Previously proposed desulfurization processes have placed major emphasis on (1) the use of alkali and alkaline earth compounds at temperatures above the melting point of the compounds or at temperatures where the solid carbonaceous materials begin to decompose, (2) the use of steam or steam and air at slightly elevated temperatures, or (3) the use of high temperature (approximately 1000 C) in atmospheres of such gases as nitrogen, carbon monoxide, and methane. A number of patents teach the use of sodium hydroxide, calcium hydroxide or mixtures thereof at temperatures above the melting point of these materials. In some cases the reagents are added to the solid carbonaceous materials as aqueous solutions. However, the water is volatilized during desulfurization at the elevated temperatures. Other patents disclose the use of gases such as steam, nitrogen, hydrogen, hydrocarbons, carbon monoxide and ammonia, or mixtures thereof, at elevated temperatures to desulfurize solid carbonaceous materials.

In comparison with these processes, for example, there is no need, and in fact it is not desirabble, in the present invention to first solubilize the coal in order to extract the sulfur and ash constituents. Furthermore, the present invention provides superior results and advantages with solid carbonaceous fuel that would not be expected from the prior art relating to treatment of liquid coal extracts.

Reggel, L., Raymond., R., Wender, I., and Blaustein, B. D., in their article, "Preparation of Ash-Free, Pyrite-Free Coal by Mild Chemical Treatment" Preprints, Division of Fuel Chemistry, ACS, V. 17, No. 1, August, 1972, pp 44-48, discuss the removal of pyritic sulfur from coal by treatment with a 0.10 N aqueous solution of either sodium hydroxide or calcium hydroxide individually for 2 hours at a temperature of 225 C. However, they do not discuss treatment with a mixed alkali solution, nor do they recognize the unique benefits arising from such treatment. More particularly, we have discovered, and they fail to recognize, that treatment with a mixed alkali solution according to the present invention results in: (1) the removal of a substantial amount of the organic, as well as the pyritic, sulfur from the coal, thus generally resulting in a coal having a lower total sulfur content than coal treated according to Reggel, et al.; (2) an unexpectedly great increase in the gasification reactivity of the coal; (3) an unexpectedly great decrease in the sodium content of the coal; and, (4) generally, a decrease in the required length of the treatment time.

SUMMARY OF THE INVENTION

A typical method according to the present invention for treating fine particles of solid carbonaceous fuel of the coal or coke type comprises, mixing the fuel particles with a liquid aqueous solution comprising essentially (a) sodium, potassium, or lithium hydroxide together with (b) calcium, magnesium, or barium hydroxide or carbonate, or a plurality thereof, with a ratio of (a) to the fuel of about 0.04 to 0.70 by weight, a ratio of (b) to the fuel of about 0.02 to 0.30 by weight, and a ratio of water to the fuel of about 1 to 10 by weight; and heating the resulting mixture, at an elevated pressure, to a temperature of about 150 to 375 C in such a manner as to improve the usefulness of the fuel particles.
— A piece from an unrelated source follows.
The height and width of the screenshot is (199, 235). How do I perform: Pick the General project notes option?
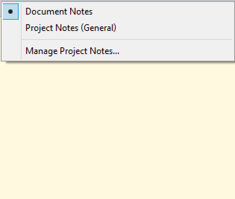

Typically, the mixture is subsequently cooled to below about 100 C. The cooled mixture may be filtered to separate the fuel particles from the solution, and the filtered fuel particles may be subsequently washed and then dried. (Or the cooled mixture itself may be dried, and the filtering and washing omitted.) The filtered solution typically is regenerated so that it can be again mixed with unreacted fuel particles.

The treatment typically is substantially continuous, comprising the steps of (a) continuously intoducing the fuel particles at a preselected rate into the liquid aqueous solution to form a slurry, (b) moving the slurry through a region maintained at the elevated pressure and temperature, (c) moving the slurry outside the region of step (b) and separating the easily removable liquid phase from the solid fuel particles, (d) moving the fuel particles away from the separated liquid phase, and washing the particles. Typically the separated liquid phase is regenerated by removing any impurities therefrom and is recycled as the liquid aqueous solution in the continuous process.

In typical embodiments of the invention the ratio of (a) to the fuel is about 0.10 to 0.35 by weight, the ratio of (b) to the fuel is about 0.08 to 0.20 by weight, and the ratio of water to fuel is about 2 to 5 by weight. The solution typically comprises essentially sodium hydroxide and calcium hydroxide or carbonate, and may comprise also magnesium hydroxide or carbonate. The mixture typically is maintained at a temperature of about 175 to 300 C.

DRAWINGS

FIGS. 1 and 2 are flow diagrams illustrating typical steps in practicing the present invention.

FIGS. 3 and 4 are graphs showing some significant and unexpected advantages of the invention.

FIG. 5 is a flow diagram illustrating in detail typical apparatus and steps employed in practicing the invention.

DEFINITIONS

Ash--inorganic portion of coal, for example, the oxides of sodium, silicon, iron, and calcium. The metallic values such as iron, may be present as sulfides, sulfates and carbonates or combination of these compounds.

Claus Process--process for converting H2 S to elemental sulfur.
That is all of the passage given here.